■ **EXTRACT PROVIDED**
-------------------------

Does taking the family on a boat cruise down a croc infested river with a local Aboriginal guide, with some spear throwing demonstrations, seeing rock art, learning about bush food, hunting and a chance to step foot onto Arnhem Land sound like the adventure of a lifetime for your kids? There's so much to see and do with kids in Kakadu. One of our favourite family friendly cultural tours in Kakadu National Park is the Guluyambi Aboriginal Cruise on the East Alligator River. It's operated by the Aboriginal-owned Djabulukgu Association.
So, when my friend from Sydney called to say she's bringing her two city slicker teenage kids on a family holiday to Kakadu National Park so they can experience a part of Australia that's totally different - I knew straight away that this cultural cruise would tick all the boxes for their family.
And, as usual it didn't disappoint! Here's why!
By Libby Larsen x
Cruising, Culture & Crocs with Kids!
Kakadu National Park is one huge outdoor classroom for kids!
Aboriginal people have lived in Kakadu for at least 65,000 years and are known locally in the region as Bininj - which is a collective term for all the members of different language groups. Languages used by Aboriginal people in the national park today include Kunwinkku and Gundjeihmi in the north and Jawoyn from the south. Lots of people are multilingual. Kakadu is internationally renowned for its unique natural values and Aboriginal cultural values. So, without a doubt there's so much for kids in Kakadu and it's one of the truly special places for families in the world - and it's on Darwin's doorstep!

-------------------------

■ **DATASET ROWS**
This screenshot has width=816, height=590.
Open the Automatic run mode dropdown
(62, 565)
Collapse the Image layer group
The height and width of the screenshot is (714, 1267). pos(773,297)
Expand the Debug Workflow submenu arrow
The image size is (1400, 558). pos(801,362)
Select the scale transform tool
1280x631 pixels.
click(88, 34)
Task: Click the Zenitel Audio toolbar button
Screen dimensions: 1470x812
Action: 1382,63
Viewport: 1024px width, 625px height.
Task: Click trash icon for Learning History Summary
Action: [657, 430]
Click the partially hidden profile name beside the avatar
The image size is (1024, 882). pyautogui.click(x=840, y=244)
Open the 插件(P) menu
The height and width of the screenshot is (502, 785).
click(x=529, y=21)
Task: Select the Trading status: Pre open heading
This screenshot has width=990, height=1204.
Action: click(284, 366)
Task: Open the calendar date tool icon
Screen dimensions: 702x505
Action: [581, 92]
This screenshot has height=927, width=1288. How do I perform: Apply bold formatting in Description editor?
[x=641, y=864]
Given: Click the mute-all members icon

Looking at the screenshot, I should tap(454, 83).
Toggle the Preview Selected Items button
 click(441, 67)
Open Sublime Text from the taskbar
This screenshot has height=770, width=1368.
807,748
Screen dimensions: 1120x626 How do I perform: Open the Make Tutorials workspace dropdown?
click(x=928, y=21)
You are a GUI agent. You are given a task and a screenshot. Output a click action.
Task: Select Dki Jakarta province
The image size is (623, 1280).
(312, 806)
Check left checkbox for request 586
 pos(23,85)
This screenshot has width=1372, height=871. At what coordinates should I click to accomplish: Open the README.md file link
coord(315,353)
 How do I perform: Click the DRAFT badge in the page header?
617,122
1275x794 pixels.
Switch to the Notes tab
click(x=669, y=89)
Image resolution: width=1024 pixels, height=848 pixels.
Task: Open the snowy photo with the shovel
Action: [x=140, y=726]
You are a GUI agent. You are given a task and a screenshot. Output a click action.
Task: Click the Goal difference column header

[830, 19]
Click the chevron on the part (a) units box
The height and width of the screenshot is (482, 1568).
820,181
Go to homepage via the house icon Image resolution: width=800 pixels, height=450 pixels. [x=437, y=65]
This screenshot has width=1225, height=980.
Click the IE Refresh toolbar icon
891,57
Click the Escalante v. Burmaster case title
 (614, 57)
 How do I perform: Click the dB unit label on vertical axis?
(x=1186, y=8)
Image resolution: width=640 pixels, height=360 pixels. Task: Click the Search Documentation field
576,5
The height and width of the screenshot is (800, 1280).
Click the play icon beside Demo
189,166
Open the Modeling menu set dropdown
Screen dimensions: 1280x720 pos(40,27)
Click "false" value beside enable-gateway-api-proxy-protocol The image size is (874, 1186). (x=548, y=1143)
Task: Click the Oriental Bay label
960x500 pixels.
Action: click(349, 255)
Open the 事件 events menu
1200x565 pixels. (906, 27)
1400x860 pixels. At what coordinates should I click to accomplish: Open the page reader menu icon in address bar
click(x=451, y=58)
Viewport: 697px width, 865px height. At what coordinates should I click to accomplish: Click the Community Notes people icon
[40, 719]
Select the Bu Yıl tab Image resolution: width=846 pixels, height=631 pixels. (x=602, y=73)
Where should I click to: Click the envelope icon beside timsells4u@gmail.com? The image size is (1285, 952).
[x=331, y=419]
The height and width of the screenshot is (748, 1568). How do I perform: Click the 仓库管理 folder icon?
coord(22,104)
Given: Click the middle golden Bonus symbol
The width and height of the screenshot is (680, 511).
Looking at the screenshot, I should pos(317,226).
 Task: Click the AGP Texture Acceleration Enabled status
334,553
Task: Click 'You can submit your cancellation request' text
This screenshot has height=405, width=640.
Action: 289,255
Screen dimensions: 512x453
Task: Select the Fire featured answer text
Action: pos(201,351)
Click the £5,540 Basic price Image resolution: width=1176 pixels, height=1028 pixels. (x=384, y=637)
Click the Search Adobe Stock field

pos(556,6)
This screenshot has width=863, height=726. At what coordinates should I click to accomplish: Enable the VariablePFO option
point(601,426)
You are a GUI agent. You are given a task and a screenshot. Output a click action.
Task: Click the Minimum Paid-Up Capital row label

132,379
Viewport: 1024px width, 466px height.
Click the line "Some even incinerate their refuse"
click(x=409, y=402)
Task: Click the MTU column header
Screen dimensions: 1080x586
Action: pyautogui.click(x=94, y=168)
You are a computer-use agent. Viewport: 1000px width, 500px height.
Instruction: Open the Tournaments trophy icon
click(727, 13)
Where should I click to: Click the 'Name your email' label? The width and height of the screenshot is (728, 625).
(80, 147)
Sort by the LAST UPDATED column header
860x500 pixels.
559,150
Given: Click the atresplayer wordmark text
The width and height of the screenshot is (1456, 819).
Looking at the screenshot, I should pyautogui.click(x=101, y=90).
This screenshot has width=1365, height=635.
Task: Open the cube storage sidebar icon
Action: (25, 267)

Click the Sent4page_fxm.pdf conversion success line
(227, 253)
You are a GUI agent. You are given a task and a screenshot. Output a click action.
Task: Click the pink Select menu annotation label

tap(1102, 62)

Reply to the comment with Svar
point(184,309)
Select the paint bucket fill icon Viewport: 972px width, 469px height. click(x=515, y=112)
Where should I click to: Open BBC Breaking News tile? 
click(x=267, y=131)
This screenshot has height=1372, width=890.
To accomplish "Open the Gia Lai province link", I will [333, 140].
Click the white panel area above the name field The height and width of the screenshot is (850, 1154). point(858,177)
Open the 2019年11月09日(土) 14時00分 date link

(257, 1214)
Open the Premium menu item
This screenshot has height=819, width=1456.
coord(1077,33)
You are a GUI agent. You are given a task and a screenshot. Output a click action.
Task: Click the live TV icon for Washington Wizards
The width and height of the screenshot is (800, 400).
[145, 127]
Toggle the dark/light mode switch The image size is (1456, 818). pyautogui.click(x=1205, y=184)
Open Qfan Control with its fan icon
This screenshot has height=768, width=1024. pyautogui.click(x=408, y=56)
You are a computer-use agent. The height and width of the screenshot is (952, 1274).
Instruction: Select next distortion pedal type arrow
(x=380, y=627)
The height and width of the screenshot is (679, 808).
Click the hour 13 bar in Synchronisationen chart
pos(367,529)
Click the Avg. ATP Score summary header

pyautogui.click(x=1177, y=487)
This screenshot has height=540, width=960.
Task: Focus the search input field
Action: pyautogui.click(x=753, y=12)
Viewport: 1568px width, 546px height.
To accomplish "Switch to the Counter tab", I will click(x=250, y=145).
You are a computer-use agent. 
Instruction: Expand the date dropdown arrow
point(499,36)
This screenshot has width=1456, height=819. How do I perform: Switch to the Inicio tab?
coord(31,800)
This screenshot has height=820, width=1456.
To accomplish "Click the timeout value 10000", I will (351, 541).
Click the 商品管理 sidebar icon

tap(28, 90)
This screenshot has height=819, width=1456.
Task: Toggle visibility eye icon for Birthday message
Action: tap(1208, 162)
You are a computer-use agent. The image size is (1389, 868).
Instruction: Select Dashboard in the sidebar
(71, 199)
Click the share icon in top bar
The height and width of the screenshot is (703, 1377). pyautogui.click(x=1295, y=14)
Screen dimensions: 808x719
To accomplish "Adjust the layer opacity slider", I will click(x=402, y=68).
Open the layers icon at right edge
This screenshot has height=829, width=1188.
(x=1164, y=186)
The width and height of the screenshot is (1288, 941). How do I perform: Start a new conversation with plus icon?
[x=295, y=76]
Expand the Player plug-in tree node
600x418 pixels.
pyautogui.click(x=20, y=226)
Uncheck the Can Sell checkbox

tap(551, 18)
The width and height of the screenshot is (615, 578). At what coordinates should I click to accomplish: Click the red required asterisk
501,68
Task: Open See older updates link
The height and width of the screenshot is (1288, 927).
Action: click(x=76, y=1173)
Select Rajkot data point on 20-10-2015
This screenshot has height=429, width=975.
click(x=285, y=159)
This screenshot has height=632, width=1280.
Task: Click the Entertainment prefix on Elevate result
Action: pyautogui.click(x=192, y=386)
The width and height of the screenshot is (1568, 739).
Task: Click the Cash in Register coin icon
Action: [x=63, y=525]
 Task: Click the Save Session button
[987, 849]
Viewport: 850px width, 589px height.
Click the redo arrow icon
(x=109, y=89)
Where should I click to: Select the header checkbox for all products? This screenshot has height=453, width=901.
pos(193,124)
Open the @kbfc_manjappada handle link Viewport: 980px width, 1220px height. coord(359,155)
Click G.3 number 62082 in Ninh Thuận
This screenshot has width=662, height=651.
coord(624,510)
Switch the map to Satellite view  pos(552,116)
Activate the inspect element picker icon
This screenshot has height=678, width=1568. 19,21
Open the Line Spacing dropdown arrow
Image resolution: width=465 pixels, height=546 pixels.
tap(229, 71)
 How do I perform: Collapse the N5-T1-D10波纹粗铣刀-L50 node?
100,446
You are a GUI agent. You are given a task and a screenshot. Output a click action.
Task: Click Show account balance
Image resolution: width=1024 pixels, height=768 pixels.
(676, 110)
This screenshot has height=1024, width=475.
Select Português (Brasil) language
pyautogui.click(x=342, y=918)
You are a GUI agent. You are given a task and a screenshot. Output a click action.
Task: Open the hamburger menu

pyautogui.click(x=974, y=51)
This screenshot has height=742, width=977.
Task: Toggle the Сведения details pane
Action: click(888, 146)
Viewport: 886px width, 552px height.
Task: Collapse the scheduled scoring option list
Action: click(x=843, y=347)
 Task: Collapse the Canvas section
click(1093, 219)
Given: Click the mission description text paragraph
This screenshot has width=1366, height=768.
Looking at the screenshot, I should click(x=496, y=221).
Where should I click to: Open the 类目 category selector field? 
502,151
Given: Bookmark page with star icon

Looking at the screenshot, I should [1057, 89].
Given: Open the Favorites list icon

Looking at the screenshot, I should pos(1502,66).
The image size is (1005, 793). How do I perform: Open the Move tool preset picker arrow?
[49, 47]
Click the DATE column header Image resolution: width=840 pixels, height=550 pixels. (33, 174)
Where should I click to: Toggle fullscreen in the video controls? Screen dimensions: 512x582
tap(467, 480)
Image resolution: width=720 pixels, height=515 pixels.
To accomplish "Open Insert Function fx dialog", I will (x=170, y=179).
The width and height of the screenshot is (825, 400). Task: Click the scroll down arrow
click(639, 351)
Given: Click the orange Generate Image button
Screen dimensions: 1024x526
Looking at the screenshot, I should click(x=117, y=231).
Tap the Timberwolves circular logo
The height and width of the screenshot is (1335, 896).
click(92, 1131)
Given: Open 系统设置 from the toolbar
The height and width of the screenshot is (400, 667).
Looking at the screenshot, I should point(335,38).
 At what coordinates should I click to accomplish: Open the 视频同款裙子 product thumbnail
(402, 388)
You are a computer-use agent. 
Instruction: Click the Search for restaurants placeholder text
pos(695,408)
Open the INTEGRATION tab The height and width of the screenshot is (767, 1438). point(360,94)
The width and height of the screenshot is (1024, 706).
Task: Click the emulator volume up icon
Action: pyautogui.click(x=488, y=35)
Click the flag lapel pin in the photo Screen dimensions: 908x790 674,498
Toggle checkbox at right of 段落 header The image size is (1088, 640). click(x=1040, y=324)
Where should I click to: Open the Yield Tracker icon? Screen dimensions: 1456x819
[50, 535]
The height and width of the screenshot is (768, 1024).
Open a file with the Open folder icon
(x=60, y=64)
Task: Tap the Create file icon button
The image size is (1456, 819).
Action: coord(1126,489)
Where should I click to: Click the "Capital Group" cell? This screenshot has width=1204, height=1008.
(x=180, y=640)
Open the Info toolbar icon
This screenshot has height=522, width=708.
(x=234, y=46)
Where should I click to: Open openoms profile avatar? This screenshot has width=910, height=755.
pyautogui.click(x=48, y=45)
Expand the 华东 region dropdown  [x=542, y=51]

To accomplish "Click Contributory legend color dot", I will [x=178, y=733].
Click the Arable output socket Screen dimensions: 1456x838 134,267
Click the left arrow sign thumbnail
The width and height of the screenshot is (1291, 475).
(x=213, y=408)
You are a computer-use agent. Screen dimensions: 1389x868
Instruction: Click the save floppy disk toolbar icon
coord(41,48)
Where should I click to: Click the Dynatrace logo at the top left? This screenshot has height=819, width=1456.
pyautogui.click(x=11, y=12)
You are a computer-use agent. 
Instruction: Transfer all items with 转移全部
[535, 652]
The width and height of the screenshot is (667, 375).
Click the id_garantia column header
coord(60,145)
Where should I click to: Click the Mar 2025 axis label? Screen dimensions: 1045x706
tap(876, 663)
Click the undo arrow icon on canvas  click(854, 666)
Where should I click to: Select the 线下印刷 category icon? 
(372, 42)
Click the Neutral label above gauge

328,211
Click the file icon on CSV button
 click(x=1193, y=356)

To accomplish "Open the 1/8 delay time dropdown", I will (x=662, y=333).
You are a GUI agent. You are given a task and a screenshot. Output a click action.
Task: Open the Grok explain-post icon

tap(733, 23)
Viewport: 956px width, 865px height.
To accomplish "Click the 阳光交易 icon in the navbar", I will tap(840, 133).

-------------------------

■ **EXERCISE BRIEF**
In the piece on family travel in Kakadu, which organization operates the Guluyambi Aboriginal Cruise?

■ **PROBLEM SOLUTION**
The Aboriginal-owned Djabulukgu Association.